## SELECTED EXTRACT:

Begin

When we should use partitions?

We can use partitions:

When we have a large table and we want to divide it into smaller parts that can be saved in a number of filegroups located in number of disks and increase I/O performance.
When we have a system with multiple CPUs SQL engines which executes parallel operations on the partitioned table, in order to achieve better performance.
When we have application log tables, where the data is saved for a month and deleted afterwards. By partitioning this table with a daily range, we can maintain it with a job that will split the next range and delete the oldest partition with no time, while using other partitions, which will be very helpful for users and performance.
When we have a table with data that should be archived once in a while, we can take the oldest partition from that table and save it as the newest partition in the archive table quickly.
When we know the pattern of our queries on large table we can use partitions to achieve better performance.

Terminology

Before we’ll learn how to create and use partitions, let’s review some partition terms.

Partition view – In SQL Server 7.0 there were no partitions, so if we wanted to divide a table into a couple of smaller units – we had to create number separate tables to achieve this goal. So if we wanted to view data from a few tables (if the range of each table was one month and we wanted to check data of the last quarter) then we could use partitioned views. Partition views were created as the union of the tables that were logically connected. The views were combined with constraints to allow the query optimizer to remove irrelevant tables (tables that were not included in WHERE clause) from the query plan and significantly reduce the overall plan cost when partition view accessed multiple tables. In SQL Server 2000, we could also use partition views for data modification statements. SQL Server can direct modifications to the appropriate base table through the view because of the data structure that is like views structure.
Partition function– defines the algorithm to be used in order to direct records. In partition function we define how we want our table to divide, where the partition boundary would be. For example, we want a table to be partitioned by a date column and we want every partition to include records of one month – we define it in partition function.

End

## SOURCE MATERIAL:

Begin

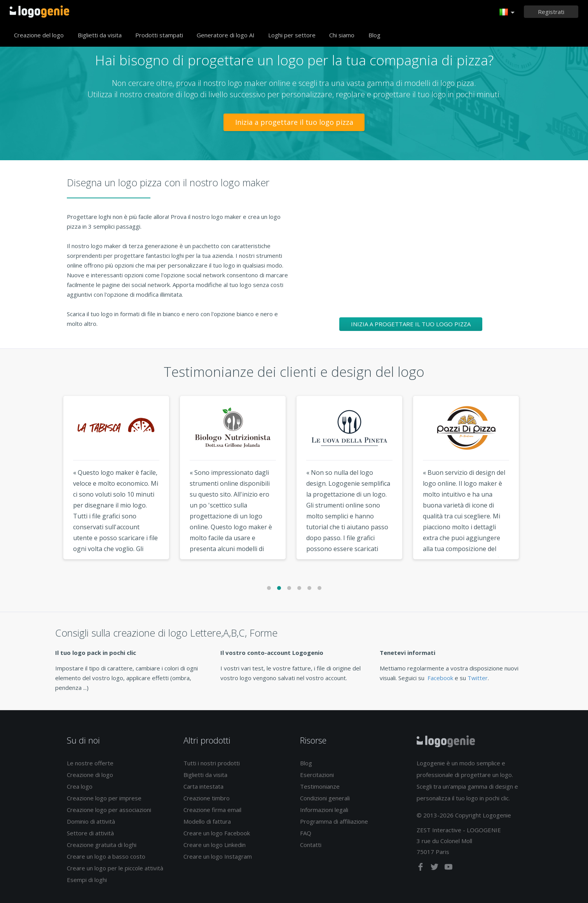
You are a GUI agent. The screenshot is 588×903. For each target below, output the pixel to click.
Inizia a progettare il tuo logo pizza (294, 122)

End

## EXERCISE:
Please check the extract on SQL Server partitions: what did dividing a table into smaller units require in SQL Server 7.0?

## RESPONSE TO THE TASK:
Creating a number of separate tables, because SQL Server 7.0 had no partitions.